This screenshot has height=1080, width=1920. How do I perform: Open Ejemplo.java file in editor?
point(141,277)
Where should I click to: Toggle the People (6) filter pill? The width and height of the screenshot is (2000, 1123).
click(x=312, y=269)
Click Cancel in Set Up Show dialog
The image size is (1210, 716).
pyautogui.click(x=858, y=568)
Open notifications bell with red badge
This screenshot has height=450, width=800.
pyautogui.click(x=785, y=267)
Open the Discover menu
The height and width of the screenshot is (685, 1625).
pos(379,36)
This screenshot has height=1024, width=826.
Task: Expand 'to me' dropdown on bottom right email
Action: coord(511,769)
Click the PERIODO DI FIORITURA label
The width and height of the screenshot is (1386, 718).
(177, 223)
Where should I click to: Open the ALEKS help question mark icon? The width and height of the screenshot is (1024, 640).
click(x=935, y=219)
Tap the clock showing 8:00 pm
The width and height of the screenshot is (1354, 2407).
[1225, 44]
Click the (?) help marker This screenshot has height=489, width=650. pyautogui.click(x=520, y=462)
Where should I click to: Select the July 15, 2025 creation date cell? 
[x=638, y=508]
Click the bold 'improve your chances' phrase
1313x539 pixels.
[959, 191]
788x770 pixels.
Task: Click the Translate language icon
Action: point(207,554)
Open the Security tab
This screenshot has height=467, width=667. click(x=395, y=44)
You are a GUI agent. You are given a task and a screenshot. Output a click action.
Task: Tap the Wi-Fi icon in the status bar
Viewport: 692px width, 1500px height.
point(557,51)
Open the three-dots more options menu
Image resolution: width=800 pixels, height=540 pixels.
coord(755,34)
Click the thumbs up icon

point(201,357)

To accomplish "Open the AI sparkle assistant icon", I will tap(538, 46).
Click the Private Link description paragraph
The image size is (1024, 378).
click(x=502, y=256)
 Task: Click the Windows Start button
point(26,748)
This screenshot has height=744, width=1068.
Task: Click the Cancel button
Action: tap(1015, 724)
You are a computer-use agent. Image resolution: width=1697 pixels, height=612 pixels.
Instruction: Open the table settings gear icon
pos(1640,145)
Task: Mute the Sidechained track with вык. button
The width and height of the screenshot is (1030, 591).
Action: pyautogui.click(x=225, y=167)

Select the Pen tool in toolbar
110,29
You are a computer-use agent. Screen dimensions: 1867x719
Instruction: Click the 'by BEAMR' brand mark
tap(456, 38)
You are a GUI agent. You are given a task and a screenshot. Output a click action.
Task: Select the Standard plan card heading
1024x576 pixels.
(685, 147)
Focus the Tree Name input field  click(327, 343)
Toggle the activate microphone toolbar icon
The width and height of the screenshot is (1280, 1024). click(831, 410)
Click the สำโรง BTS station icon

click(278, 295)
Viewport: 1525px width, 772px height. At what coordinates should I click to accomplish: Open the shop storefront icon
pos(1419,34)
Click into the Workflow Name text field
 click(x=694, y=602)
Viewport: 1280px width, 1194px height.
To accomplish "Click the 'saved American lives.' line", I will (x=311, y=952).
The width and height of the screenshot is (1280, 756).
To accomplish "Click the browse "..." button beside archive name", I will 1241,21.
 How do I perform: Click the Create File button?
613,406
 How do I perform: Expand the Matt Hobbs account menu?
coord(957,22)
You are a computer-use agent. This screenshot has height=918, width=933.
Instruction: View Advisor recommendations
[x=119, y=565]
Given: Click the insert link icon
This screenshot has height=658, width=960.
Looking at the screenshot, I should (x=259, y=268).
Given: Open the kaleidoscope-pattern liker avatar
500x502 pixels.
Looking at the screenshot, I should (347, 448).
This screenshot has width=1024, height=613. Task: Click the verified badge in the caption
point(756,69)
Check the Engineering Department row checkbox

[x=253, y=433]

* * *

-- YOUR INSTRUCTIONS --
Only the lines from the one containing "500x502 pixels." through the end of the listing belong in the response, each reproduced exactly.

-- EXPECTED ANSWER --
500x502 pixels.
Looking at the screenshot, I should (347, 448).
This screenshot has width=1024, height=613. Task: Click the verified badge in the caption
point(756,69)
Check the Engineering Department row checkbox

[x=253, y=433]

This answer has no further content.